The name servers provide answers to the DNS server queries to give the resolver the IP address it is searching for. When a domain is purchased, the domain registrar reserves the name and communicates the authoritative name servers to the TLD registry.

Authoritative name servers are the ultimate authority on domain information. They provide answers to DNS queries related to websites, emails, and other services associated with the domain. There are usually multiple name servers attached to a domain for load balancing and increased availability, especially in case of failure.

To find the authoritative name servers for your domain, you can run a WHOIS query.

The DNS Resolution Process

Here's a summary of the entire DNS resolution process:

  • When the IP address cannot be found in the local cache, the resolver is called.

  • The resolver goes to the root server.

  • The root server tells the resolver where to find the TLD server for the domain (e.g., .com).

  • The TLD server gives the addresses of the authoritative name servers for the domain.

  • The authoritative name server provides the IP address the resolver needs.

  • The resolver returns to the operating system with the IP address.

  • The operating system saves the IP address in its cache and hands it to the browser.

  • The browser sends a request to the IP address to retrieve the website's HTML, CSS, and other content.

But how can the resolver find the IP address for 'ns1.example.com' before knowing where to look up 'example.com' itself? Since 'ns1.example.com' is a subdomain of 'example.com', this could lead to a circular dependency.

To break this circular dependency, DNS uses something called 'glue records'. When asking the TLD servers about 'example.com', they provide some extra "glue" data including the IP addresses of the domain's nameservers like 'ns1.example.com'. This "glue" information allows the resolver to cut the circular chain and go directly to the authoritative nameservers i.e.by providing the resolver with the IP address for ns1.example.com.

This entire DNS resolution process typically takes less than a second, but it involves multiple steps and servers across the globe. And caching plays a crucial role in speeding up the process by storing frequently accessed DNS records for a set period, reducing the need to query authoritative servers repeatedly.

########################################

**Written request A**
Convert the listing into a Markdown table with the columns Row and Line, from the line containing "Screen dimensions: 479x234" up to and including the last line of the listing. Number each row, skip blank lines, and leave out the pictures.
The DNS explanation and the listing come from separate sources.

**Rows**
########################################

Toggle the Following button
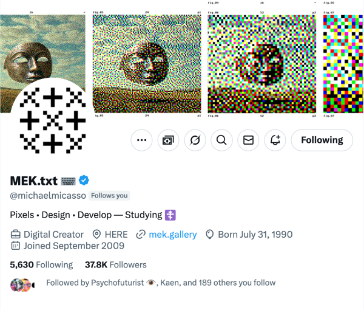Screen dimensions: 364x310 point(322,140)
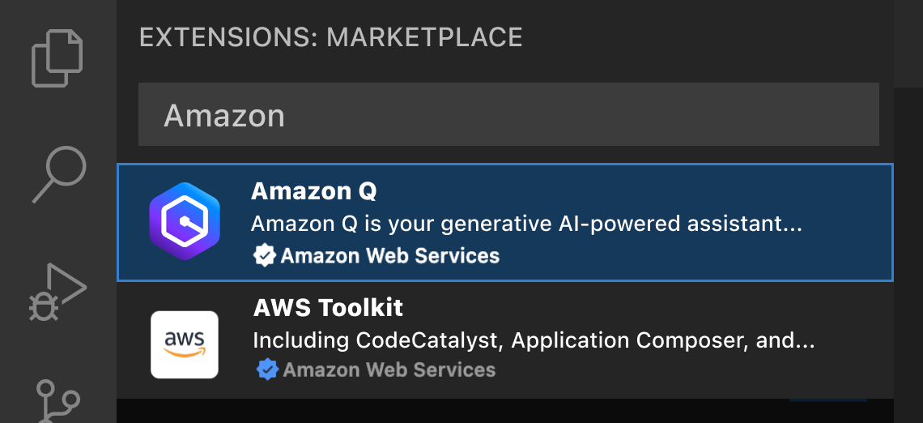Click the Marketplace label in sidebar title
Screen dimensions: 923x423
[424, 37]
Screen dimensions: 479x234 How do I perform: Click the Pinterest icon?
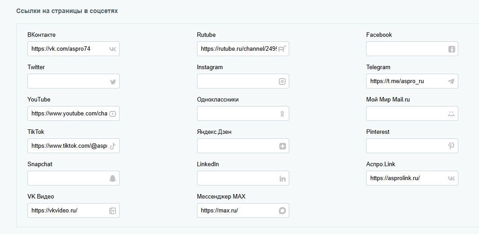452,146
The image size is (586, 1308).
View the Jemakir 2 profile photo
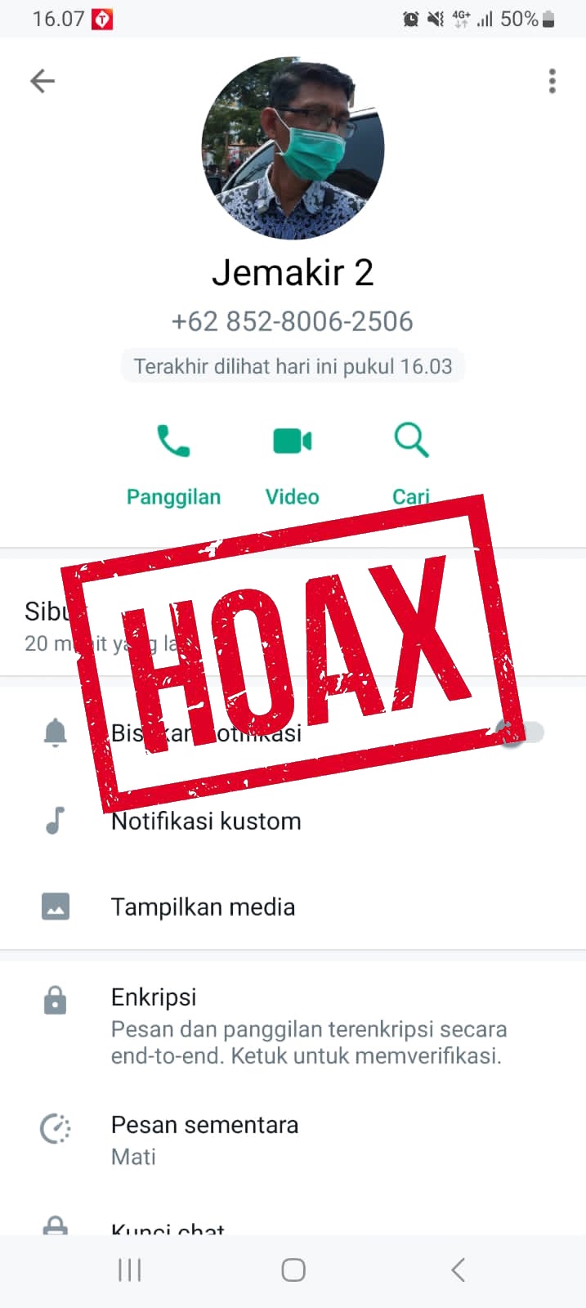pos(293,148)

########################################

**Written request B**
According to the DNS resolution passage, what can you run to find the authoritative name servers for your domain?

**Correct response A**
| Row | Line |
|---|---|
| 1 | Screen dimensions: 479x234 How do I perform: Click the Pinterest icon? |
| 2 | 452,146 |
| 3 | The image size is (586, 1308). |
| 4 | View the Jemakir 2 profile photo |
| 5 | pos(293,148) |

**Correct response B**
A WHOIS query.